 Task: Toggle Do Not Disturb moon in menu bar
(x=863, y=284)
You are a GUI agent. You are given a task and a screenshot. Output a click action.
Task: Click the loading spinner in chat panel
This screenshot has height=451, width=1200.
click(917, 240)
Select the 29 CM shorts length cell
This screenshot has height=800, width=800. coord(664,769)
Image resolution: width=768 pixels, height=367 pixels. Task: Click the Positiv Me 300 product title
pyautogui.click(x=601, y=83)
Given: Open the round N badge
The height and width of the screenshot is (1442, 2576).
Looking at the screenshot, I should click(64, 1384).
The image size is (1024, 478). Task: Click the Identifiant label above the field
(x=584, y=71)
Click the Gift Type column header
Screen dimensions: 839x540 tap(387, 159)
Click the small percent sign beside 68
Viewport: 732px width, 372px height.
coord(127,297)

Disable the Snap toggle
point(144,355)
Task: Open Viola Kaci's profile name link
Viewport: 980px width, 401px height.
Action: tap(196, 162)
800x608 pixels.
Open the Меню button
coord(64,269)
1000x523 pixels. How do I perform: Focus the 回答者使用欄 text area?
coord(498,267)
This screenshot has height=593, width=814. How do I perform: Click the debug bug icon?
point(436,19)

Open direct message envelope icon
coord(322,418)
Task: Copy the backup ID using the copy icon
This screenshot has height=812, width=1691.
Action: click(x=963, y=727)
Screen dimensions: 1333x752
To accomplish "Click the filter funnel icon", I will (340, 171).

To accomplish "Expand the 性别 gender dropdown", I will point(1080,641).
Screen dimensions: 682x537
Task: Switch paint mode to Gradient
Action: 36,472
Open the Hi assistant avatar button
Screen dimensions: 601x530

____________________

● Task directions:
List every line in the items above that contains the word "screenshot", copying each one in full.

● Task solution:
You are a GUI agent. You are given a task and a screenshot. Output a click action.
This screenshot has height=451, width=1200.
This screenshot has height=800, width=800. coord(664,769)
The height and width of the screenshot is (1442, 2576).
Looking at the screenshot, I should click(64, 1384).
This screenshot has height=593, width=814. How do I perform: Click the debug bug icon?
This screenshot has height=812, width=1691.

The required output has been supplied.